Illinois River, Pinal Energy slow down their production rates

By Holly Jessen, Susanne Retka Schill | February 14, 2012

In the space of just a few days Ethanol Producer Magazine received reports of two ethanol plants that are cutting back on their production rates. Illinois River Energy LLC, a 110 MMgy plant located in Rochelle, Ill., is reducing its February output by about 7 percent and Pinal Energy LLC, a 50 MMgy ethanol plant in Maricopa, Ariz., has slowed down production to about 90 percent of capacity.

For GTL Resources Ltd., which owns a majority interest in IRE through its wholly owned subsidiary, it’s an economic decision, said CEO Richard Ruebe. The company expects the reduced run rates will remain in place as long as margins are depressed. “Our team has spent a great deal of time studying the impact of corn grind rates and other operating conditions on ethanol yield, distillers grains yield, and energy usage,” he said. “By running reduced rates and optimizing operating conditions at those reduced rates, we have found that we can lower our per gallon variable operating costs significantly. In weak margin environments, those savings in variable costs more than offset the lower revenues from reduced sales.”

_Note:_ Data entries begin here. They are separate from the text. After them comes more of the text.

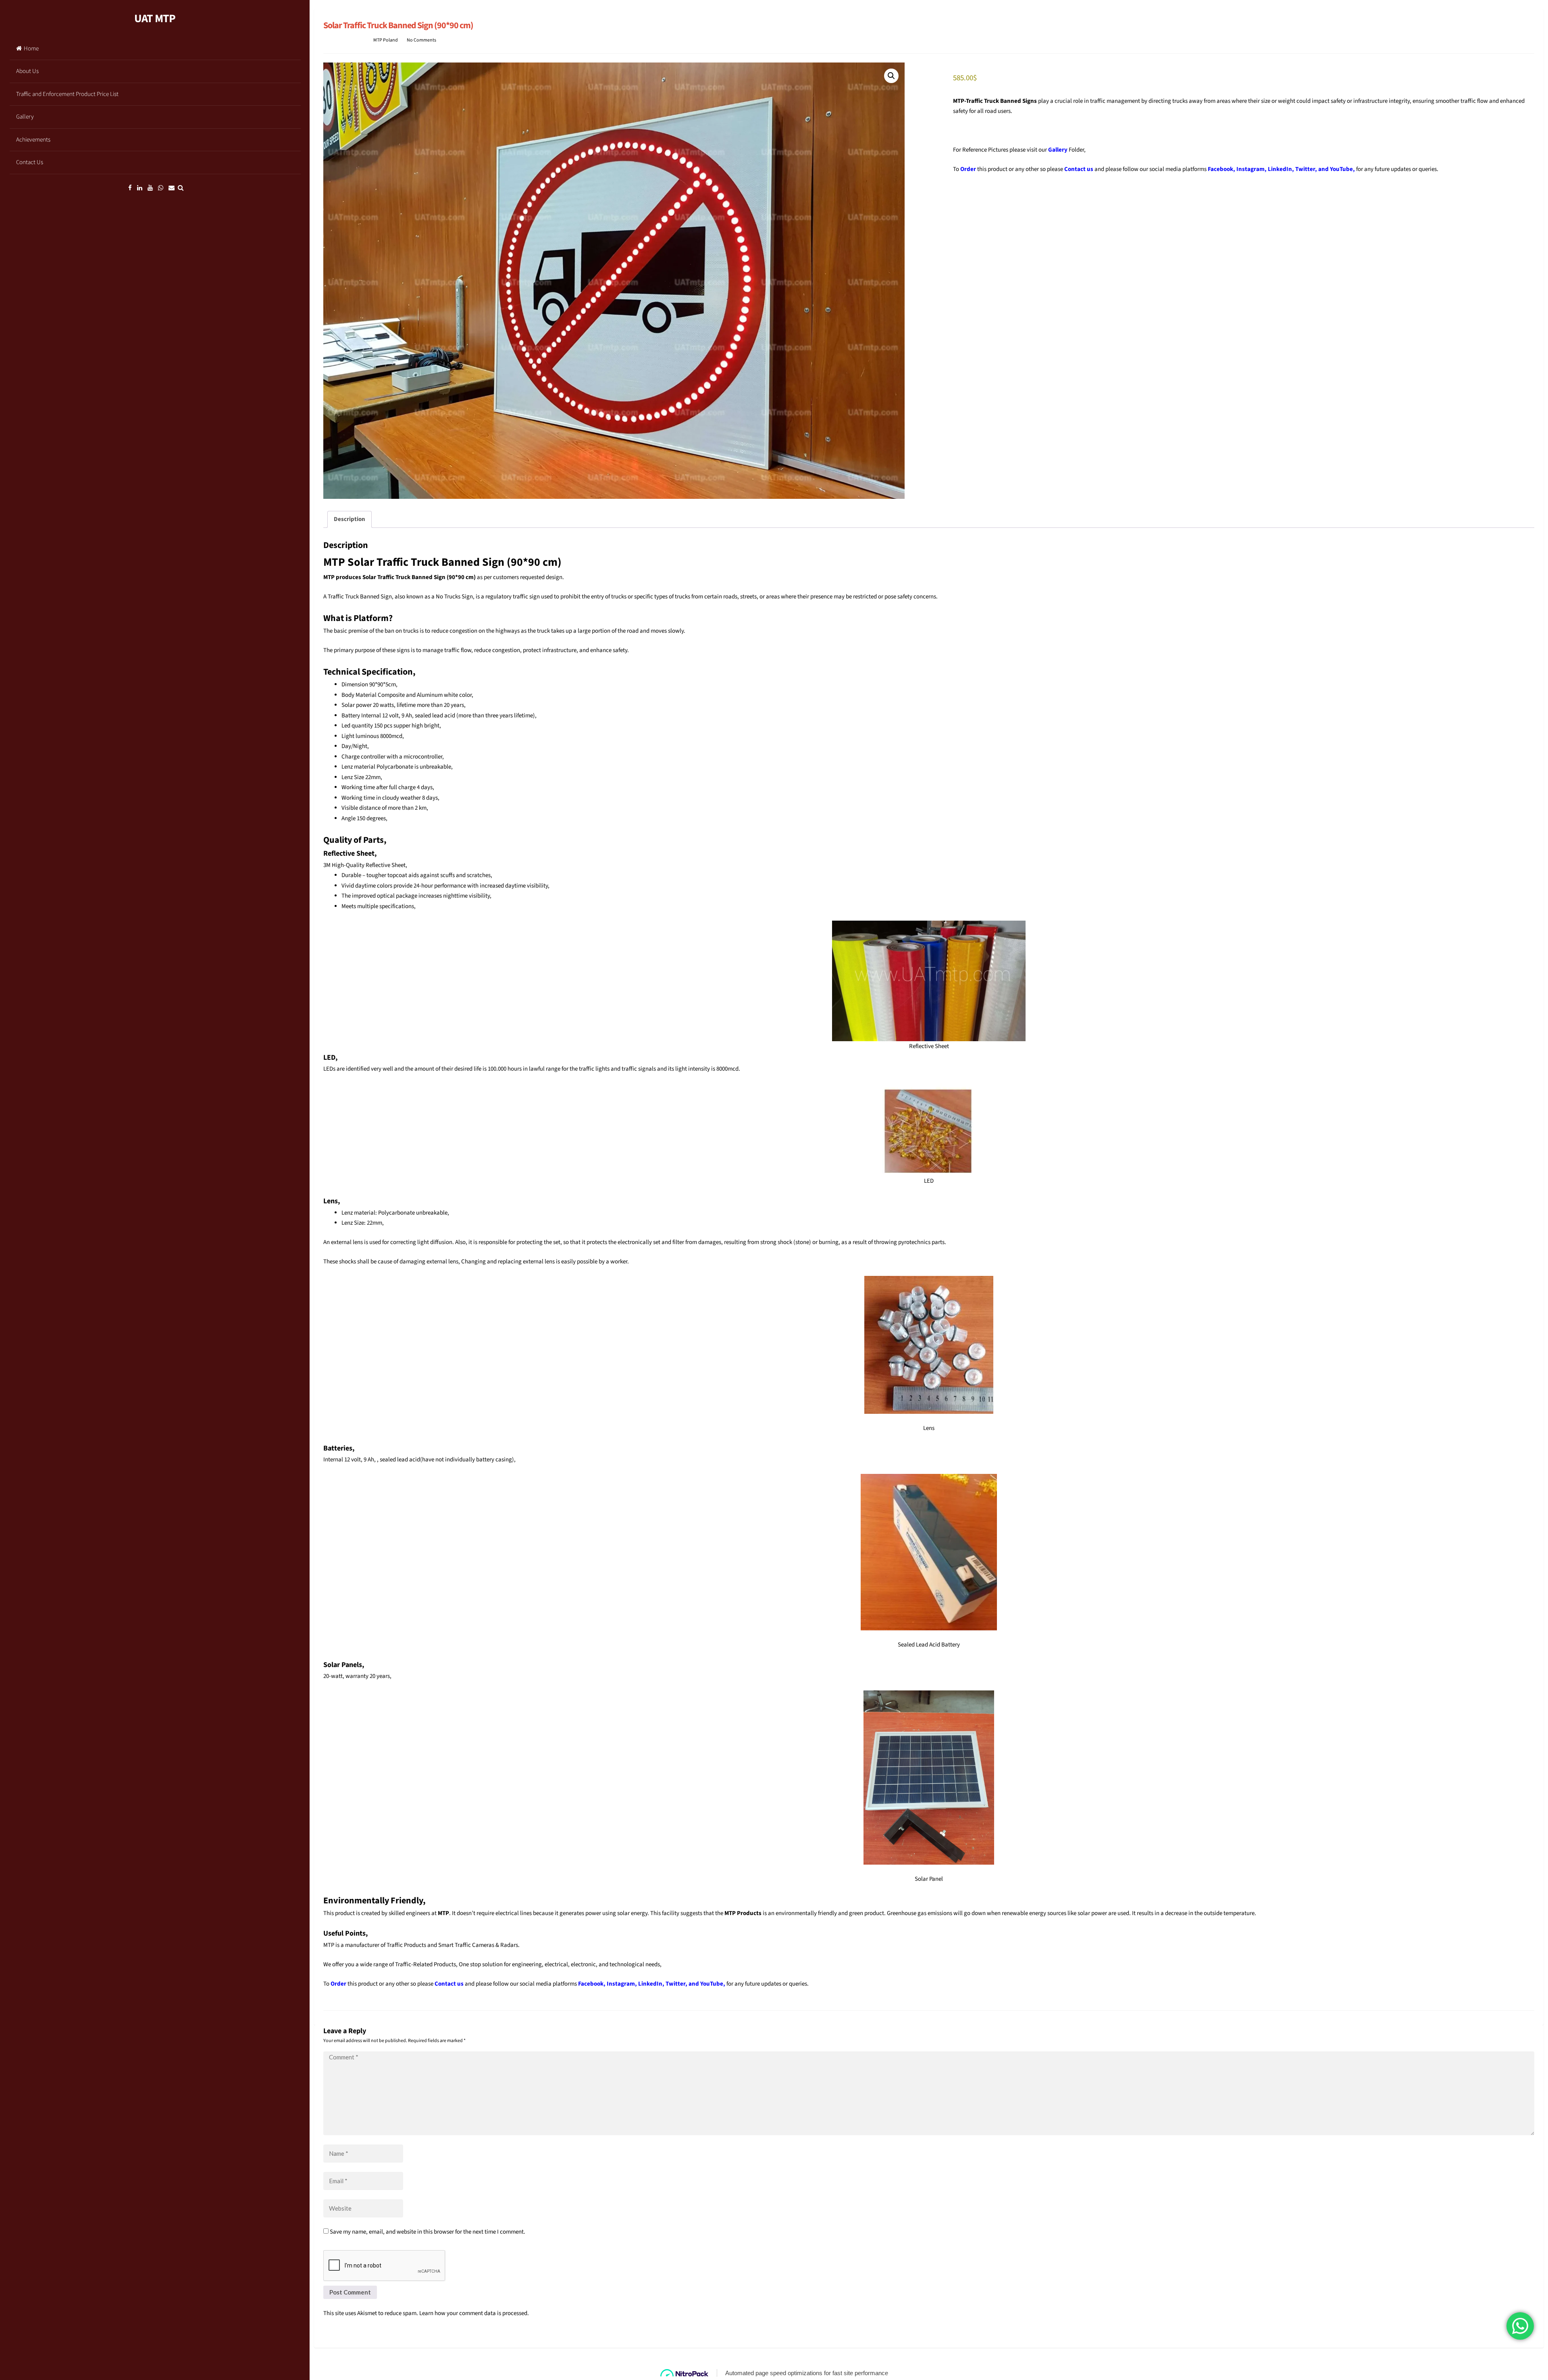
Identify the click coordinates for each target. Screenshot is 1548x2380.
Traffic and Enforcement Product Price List (67, 94)
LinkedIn (1280, 169)
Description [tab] (349, 519)
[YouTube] (150, 188)
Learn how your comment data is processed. (474, 2313)
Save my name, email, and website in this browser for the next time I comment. (427, 2232)
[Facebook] (130, 188)
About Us (27, 71)
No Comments (421, 40)
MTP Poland (385, 40)
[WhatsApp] (160, 188)
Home (31, 48)
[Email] (172, 188)
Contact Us (29, 162)
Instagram (1250, 169)
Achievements (33, 139)
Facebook (1220, 169)
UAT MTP (154, 18)
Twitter (1305, 169)
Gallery (25, 117)
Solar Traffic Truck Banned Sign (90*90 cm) (398, 25)
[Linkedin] (139, 188)
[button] (891, 76)
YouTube (1341, 169)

For Pinal Energy, the decision came about because the market is currently saturated. “There’s a lot of ethanol out there,” said Keith Kor, general manager of Pinal Energy. Demand is down in the company’s primary market in the Phoenix/Tuscon area. “There are railcars just sitting there in the Phoenix/Tuscon yard, waiting to be unloaded.”

The plant had also shut down for a few days in January for regular maintenance, he said, but this time, they slowed production. “We run at rates to keep our water balance in check and keep our beer column from falling out,” he added, saying that to drop to 75 percent, as an example, would be too inefficient.

With 30 years in the ethanol industry as the long-time manager of Corn Plus LLLP in Winnebago, Minn., and now as general manager of Pinal Energy, Kor added that market imbalances have occurred in the past. “We’ve seen these fluctuations before, but we’ve never seen corn prices this high.”  

Neal Jakel, general manager of IRE, spoke about the company’s relentless focus on yield during a panel presentation at the 2011 International Fuel Ethanol Workshop & Expo held in Indianapolis. “We have found that by running to maximize yields, rather than running for the highest volume, we can actually have a better financial outcome,” Ruebe elaborated, adding that running an ethanol plant is like maneuvering a large ship. “You can’t make quick starts and stops and turns,” he told EPM. “You gradually move from one direction to another.” IRE reviews its operating parameters weekly and works to respond to trends in the marketplace.

Ruebe also pointed out that, historically, the first quarter of the year typically means tighter margins. Demand for gas, and therefore ethanol, goes up in the summer months as motorists do more driving. “But remember, ethanol is a highly valued fuel component for blenders, who are still capturing a significant value from mixing ethanol into E10 gasoline blends,” he said. “With the imminent adoption of E15 blends, many of our customers will have the option of further utilizing ethanol as a high octane, clean burning blend stock. The beauty of E15 adoption is that it should help the demand for ethanol, further reduce blender’s cost, and thus lower the cost of gasoline for the consumer.”